Predicting credit risk is an important task for financial institutions. If a bank can accurately determine the probability that a borrower will pay back a future loan, then they can make better decisions on loan terms and approvals. Getting credit risk right is critical to offering good financial services, and getting credit risk wrong could mean going out of business.

AI models have played a central role in modern credit risk assessment systems. In this example, we develop a credit risk model to predict whether a future loan will be good or bad, given some context data (presumably supplied from the loan application). We use the modeling process to demonstrate how Feast can be used to facilitate the serving of data for training and inference use-cases.

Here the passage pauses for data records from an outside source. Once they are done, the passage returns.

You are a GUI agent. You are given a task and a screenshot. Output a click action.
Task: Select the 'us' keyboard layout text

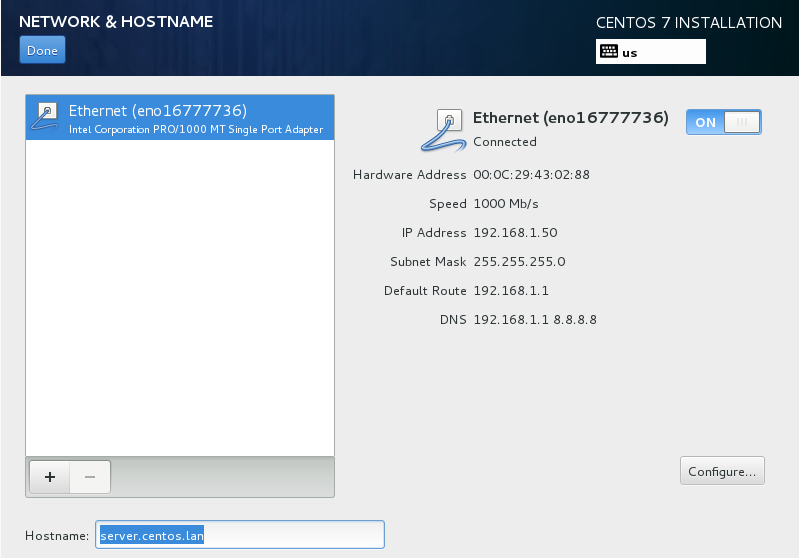pos(630,53)
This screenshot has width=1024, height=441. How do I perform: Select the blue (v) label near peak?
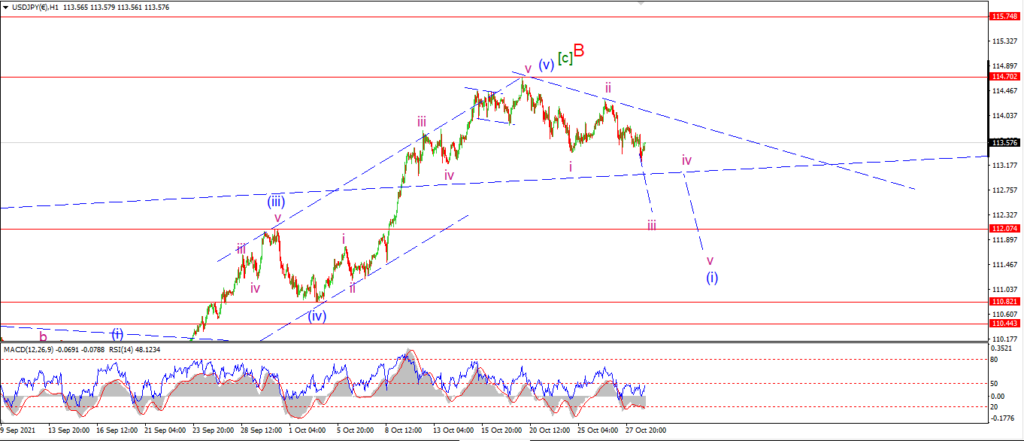(x=546, y=65)
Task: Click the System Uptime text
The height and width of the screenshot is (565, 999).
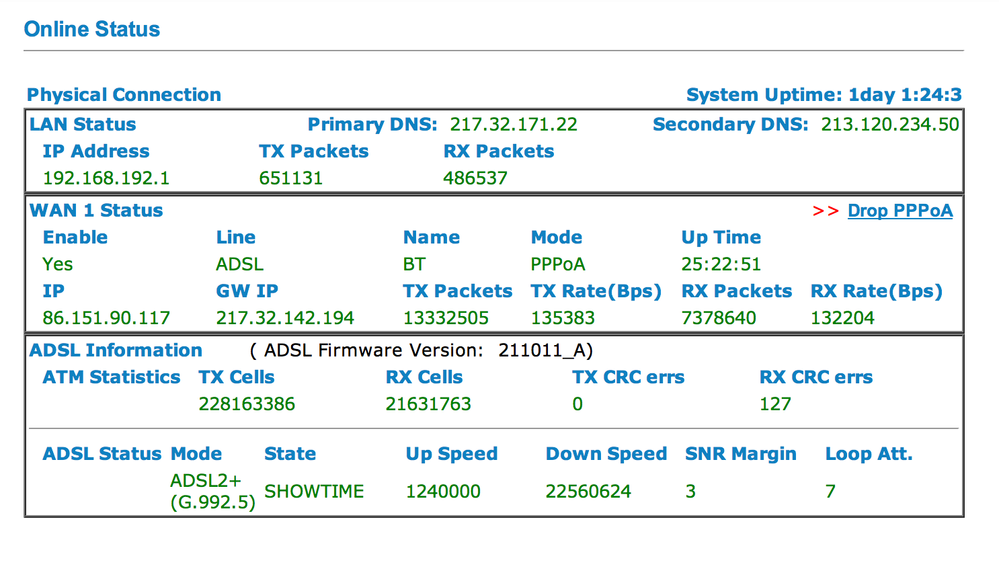Action: [x=824, y=95]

In this notebook, we prepare the data.

### Setup

*The following code assumes that you have read the example README.md file, and that you have setup an environment where the code can be run. Please make sure you have addressed the prerequisite needs.*

In [1]:
# Import Python libraries
import os
import warnings
import datetime as dt
import pandas as pd
import numpy as np
from sklearn.datasets import fetch_openml

In [2]:
# suppress warning messages for example flow (don't run if you want to see warnings)
warnings.filterwarnings('ignore')

In [3]:
# Seed for reproducibility
SEED = 142

### Pull the Data

The data we will use to train the model is from the [OpenML](https://www.openml.org/) dataset [credit-g](https://www.openml.org/search?type=data&sort=runs&status=active&id=31), obtained from a 1994 German study. More details on the data can be found in the `DESC` attribute and `details` map (see below).

In [4]:
data = fetch_openml(name="credit-g", version=1, parser='auto')

In [5]:
print(data.DESCR)

**Author**: Dr. Hans Hofmann  
**Source**: [UCI](https://archive.ics.uci.edu/ml/datasets/statlog+(german+credit+data)) - 1994    
**Please cite**: [UCI](https://archive.ics.uci.edu/ml/citation_policy.html)

**German Credit dataset**  
This dataset classifies people described by a set of attributes as good or bad credit risks.

This dataset comes with a cost matrix: 
``` 
Good  Bad (predicted)  
Good   0    1   (actual)  
Bad    5    0  
```

It is worse to class a customer as good when they are bad (5), than it is to class a customer as bad when they are good (1).  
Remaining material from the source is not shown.